I think it’s safe to say you’ve had a rough go lately. In the past few weeks alone, there was the tragic death of your mother, the split and abuse allegations from your wife, Amber Heard, and the whole dog smuggling incident in Australia. Not to mention the steady string of box-office bombs year-after-year in The Lone Ranger, Mortdecai, and now, Alice Through the Looking Glass.
This adventure in Wonderland is a psychedelic trip that results in a lethal overdose of time-travelling buffoonery. It’s a product designed to capitalize on modern moviegoers’ fixation with fantasy. It hopes beautiful imagery will have enough chutzpah to make up for a lack of everything. But perhaps the biggest issue with Alice Through the Looking Glass is the Mad Hatter’s origin story.
The entire premise of is the film centred around The Mad Hatter’s past; a completely original concept that stretches far beyond the source material found in Lewis Carrol’s story.
In your preparation for the role of Mad Hatter in Alice in Wonderland, you had a strong rationale as to why your version of Mad Hatter acted the way he did. He was moulded after 18th century felt manufacturers. Back then, mercury was a key element in the production of hats, and anyone wearing those hats would eventually succumb to mercury poisoning and go mad. It was a dark and twisted origin that could only be allowed in a Tim Burton rendition of Alice in Wonderland.
If this was the beginnings of your character in Alice Through the Looking Glass, the entire film would’ve been different. It might have actually been good. Unfortunately, your creative preparation was thrown down the drain in exchange for a heart-warming story about a mischievous young boy who just wanted the admiration of his father when designing hats.
With your creativity stripped, your performance suffered. Your portrayal this time around didn’t possess your usual calibre of eccentricity. Your performance was muted. I could see the lack of passion in your eyes. You didn’t command the screen. You weren’t the Johnny Depp you usually are when you’re in character. You weren’t the vibrant Mad Hatter from Alice in Wonderland, you were Hatter Tarrant Hightopp, the god awful birth name given to your character in Through the Looking Glass. It’s even the official name of your character on the Alice Through the Looking Glass IMDB page.
And herein lies the issue with Alice Through the Looking Glass; you’re too important.
This might seem harsh but I’m not writing this letter as an attack. On the contrary, I’m writing it as a tribute. With all the bad news hitting you at once, I’m here to tell you that I still respect you. You’re Johnny Depp! You used to be my all-time favourite actor when I was younger. I was entranced by your performances in Pirates of the Caribbean and Charlie and the Chocolate Factory. So much so that I still hold a grudge against Freddie Highmore, the young lad who got to be featured in not one, but two high profile movies with you.
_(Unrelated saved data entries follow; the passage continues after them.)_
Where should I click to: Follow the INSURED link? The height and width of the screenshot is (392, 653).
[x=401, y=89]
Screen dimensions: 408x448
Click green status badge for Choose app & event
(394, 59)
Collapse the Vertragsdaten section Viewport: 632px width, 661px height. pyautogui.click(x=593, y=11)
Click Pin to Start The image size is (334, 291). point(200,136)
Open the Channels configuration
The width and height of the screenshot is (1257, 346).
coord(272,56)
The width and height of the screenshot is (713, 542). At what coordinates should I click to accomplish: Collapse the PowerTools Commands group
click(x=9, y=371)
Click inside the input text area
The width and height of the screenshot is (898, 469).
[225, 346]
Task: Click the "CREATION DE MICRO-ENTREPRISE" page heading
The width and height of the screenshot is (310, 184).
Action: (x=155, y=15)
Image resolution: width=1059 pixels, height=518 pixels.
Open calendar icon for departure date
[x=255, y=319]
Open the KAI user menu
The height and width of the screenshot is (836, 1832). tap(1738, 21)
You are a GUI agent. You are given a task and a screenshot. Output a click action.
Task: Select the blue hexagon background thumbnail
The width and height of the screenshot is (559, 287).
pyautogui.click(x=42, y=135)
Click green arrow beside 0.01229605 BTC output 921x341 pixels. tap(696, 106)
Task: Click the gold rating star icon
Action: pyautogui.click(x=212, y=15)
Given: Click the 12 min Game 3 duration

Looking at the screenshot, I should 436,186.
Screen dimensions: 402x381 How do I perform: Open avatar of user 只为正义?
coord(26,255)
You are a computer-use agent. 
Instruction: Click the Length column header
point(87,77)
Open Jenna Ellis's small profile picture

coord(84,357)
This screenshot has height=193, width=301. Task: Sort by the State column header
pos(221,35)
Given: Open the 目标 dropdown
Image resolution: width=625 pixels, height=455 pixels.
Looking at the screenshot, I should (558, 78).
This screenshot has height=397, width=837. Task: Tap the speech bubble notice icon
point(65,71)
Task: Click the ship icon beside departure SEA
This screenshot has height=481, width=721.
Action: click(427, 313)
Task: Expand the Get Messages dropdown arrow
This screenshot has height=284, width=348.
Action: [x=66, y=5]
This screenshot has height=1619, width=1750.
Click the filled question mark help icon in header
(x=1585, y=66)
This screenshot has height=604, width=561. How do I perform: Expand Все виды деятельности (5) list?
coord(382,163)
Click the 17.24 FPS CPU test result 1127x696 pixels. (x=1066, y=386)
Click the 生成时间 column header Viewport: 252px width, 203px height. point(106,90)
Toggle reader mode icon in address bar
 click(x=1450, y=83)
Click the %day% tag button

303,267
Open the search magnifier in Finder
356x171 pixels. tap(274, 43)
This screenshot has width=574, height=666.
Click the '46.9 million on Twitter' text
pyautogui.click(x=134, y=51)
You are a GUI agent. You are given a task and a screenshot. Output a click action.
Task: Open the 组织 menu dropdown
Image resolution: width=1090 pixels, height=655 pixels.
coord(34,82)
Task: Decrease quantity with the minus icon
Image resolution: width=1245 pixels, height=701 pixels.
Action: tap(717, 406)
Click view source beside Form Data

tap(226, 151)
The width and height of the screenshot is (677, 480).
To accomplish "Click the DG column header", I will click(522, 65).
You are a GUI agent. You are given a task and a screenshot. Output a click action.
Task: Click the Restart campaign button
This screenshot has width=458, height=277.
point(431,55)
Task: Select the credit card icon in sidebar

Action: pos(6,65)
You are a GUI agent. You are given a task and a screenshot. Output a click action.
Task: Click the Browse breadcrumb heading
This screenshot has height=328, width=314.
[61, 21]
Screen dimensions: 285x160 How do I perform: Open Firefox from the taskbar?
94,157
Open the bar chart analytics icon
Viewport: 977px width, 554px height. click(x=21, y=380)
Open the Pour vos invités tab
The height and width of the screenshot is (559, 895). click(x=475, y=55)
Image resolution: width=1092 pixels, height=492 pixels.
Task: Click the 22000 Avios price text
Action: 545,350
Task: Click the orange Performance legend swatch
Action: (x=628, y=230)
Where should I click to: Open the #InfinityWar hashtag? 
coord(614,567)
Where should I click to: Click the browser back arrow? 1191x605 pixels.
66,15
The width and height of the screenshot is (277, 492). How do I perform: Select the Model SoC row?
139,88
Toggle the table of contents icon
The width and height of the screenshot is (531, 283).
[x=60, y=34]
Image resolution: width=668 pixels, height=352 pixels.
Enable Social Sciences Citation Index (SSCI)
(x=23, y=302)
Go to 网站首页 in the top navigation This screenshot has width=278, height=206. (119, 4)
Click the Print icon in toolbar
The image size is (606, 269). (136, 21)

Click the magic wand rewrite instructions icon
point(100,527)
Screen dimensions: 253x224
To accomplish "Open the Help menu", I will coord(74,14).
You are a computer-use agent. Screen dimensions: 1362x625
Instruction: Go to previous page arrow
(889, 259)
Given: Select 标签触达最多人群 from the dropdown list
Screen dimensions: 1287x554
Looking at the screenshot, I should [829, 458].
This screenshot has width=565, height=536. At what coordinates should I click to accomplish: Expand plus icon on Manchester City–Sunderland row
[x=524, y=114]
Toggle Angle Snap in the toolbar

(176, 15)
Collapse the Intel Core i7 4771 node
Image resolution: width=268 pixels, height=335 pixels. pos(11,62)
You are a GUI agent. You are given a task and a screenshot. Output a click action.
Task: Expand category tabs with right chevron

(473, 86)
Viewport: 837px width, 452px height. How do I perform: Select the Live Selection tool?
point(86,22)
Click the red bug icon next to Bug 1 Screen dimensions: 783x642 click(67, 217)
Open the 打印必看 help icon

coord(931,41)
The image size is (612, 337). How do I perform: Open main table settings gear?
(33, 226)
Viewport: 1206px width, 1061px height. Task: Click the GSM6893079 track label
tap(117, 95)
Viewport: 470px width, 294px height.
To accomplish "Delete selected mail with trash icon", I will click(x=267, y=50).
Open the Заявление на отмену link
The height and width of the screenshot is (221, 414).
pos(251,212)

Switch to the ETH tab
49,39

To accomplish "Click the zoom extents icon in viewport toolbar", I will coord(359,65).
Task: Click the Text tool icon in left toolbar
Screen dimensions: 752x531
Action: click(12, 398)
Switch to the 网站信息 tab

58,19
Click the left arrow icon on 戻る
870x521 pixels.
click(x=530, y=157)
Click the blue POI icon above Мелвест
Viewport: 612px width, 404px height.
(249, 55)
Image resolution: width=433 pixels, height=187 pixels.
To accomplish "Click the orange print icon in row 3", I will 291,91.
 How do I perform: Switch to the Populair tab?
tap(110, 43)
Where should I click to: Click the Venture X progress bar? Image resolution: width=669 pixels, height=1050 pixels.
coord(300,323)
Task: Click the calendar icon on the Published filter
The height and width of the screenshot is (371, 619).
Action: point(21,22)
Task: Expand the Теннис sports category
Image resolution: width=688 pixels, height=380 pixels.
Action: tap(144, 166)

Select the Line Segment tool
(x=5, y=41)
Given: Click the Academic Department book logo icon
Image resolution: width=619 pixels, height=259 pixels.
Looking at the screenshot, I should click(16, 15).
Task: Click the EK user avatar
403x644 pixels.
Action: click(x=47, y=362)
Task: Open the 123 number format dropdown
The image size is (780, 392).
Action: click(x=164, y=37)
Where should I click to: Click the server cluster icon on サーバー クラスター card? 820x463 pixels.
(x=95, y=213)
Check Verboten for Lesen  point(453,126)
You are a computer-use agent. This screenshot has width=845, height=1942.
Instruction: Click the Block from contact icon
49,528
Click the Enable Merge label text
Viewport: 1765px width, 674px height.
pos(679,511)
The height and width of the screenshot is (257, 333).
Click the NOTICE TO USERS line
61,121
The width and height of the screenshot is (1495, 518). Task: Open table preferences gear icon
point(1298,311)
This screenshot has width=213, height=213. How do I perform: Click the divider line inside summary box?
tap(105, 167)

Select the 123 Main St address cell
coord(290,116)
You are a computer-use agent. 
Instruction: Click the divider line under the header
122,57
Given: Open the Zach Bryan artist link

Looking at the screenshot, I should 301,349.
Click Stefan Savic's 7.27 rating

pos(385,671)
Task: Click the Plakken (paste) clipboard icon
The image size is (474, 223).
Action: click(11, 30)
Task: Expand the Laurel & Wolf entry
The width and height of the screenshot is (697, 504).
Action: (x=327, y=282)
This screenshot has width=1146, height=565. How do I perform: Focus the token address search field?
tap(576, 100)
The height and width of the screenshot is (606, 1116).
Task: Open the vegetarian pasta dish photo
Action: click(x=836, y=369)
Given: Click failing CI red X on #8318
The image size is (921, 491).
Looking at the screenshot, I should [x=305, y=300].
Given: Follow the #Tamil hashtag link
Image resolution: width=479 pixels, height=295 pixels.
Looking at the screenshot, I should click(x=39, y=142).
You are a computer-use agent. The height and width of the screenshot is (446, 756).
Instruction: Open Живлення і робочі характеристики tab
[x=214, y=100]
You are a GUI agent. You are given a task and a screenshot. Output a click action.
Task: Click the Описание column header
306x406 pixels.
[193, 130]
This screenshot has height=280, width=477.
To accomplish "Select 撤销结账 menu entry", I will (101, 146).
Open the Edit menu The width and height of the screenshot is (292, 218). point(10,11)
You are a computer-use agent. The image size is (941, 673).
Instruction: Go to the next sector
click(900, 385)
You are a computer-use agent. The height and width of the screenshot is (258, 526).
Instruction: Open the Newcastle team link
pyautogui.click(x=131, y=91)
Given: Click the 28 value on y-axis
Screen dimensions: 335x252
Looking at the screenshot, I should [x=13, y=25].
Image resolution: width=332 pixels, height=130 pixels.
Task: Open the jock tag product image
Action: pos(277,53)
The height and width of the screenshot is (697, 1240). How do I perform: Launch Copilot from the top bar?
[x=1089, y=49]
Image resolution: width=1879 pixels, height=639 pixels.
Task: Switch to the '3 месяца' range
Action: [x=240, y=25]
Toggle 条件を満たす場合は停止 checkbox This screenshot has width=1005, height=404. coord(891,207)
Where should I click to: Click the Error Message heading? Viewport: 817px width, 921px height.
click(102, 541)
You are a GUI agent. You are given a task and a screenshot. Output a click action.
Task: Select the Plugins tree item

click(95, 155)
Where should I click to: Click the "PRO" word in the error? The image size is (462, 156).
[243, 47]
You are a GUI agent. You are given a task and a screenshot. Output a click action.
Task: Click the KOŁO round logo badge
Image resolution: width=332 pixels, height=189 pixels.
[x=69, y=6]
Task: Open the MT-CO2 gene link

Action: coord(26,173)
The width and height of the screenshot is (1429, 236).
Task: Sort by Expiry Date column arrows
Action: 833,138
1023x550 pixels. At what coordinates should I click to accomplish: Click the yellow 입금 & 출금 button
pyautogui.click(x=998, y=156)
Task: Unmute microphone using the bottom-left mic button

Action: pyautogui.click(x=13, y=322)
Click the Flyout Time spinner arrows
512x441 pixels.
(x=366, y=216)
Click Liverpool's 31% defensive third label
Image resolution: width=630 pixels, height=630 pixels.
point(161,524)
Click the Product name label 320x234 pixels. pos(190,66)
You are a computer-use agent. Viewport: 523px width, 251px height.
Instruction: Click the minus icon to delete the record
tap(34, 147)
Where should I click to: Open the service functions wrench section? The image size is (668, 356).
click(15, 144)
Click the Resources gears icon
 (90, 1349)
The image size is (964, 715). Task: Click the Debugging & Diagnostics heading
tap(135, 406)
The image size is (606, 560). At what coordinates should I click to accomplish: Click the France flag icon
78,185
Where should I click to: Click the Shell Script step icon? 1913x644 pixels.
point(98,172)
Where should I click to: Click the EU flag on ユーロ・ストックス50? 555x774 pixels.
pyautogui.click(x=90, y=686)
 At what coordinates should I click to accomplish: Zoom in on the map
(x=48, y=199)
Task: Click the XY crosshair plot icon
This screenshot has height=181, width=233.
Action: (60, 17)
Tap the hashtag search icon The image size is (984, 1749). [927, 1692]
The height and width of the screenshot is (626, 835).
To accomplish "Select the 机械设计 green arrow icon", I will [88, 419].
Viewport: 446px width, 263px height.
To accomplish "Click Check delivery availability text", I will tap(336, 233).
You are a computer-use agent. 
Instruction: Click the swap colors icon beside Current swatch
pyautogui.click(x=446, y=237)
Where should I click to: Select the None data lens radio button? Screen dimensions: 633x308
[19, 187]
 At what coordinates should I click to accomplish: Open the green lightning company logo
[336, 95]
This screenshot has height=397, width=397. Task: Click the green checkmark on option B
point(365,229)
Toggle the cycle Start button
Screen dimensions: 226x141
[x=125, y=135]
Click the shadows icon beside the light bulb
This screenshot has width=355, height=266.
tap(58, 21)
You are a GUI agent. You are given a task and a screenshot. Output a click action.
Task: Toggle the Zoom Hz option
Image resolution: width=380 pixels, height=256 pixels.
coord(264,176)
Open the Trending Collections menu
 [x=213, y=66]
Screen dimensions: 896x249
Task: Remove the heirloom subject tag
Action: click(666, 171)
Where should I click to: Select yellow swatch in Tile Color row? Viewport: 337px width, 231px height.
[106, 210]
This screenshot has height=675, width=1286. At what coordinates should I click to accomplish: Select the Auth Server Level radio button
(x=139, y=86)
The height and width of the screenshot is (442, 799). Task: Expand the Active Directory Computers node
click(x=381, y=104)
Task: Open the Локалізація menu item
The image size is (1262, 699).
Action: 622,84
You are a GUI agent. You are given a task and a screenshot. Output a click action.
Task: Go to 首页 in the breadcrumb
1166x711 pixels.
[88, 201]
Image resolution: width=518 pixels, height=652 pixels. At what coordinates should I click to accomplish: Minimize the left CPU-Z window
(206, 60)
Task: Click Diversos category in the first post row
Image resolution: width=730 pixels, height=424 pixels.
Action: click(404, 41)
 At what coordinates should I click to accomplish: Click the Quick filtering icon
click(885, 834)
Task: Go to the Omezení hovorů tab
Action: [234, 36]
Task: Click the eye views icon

Despite how horrible the plot and execution is in Alice Through The Looking Glass, the film’s very existence is a testament to your star power. No other actor playing the role of the Mad Hatter would be able to justify an entire story revolving around a secondary character.
Whatever people say about your career, there is no doubt that you’re the master of enigmatic performances. When people see your name attached to a project, they know they’re going to get a passionate portrayal.
Call me biased, but I do not blame the sleep-inducing events of Alice Through The Looking Glass on you. I blame the writers for having you be the revolving point when you should’ve never been one, and for not letting you steer your rendition the way you would’ve wanted.
Even though you’re not at the top of your game anymore, you’re still high in my books. If the allegations between you and Amber Heard are true, that would change things for me, but until then, keep doing you and stick to your creative guns.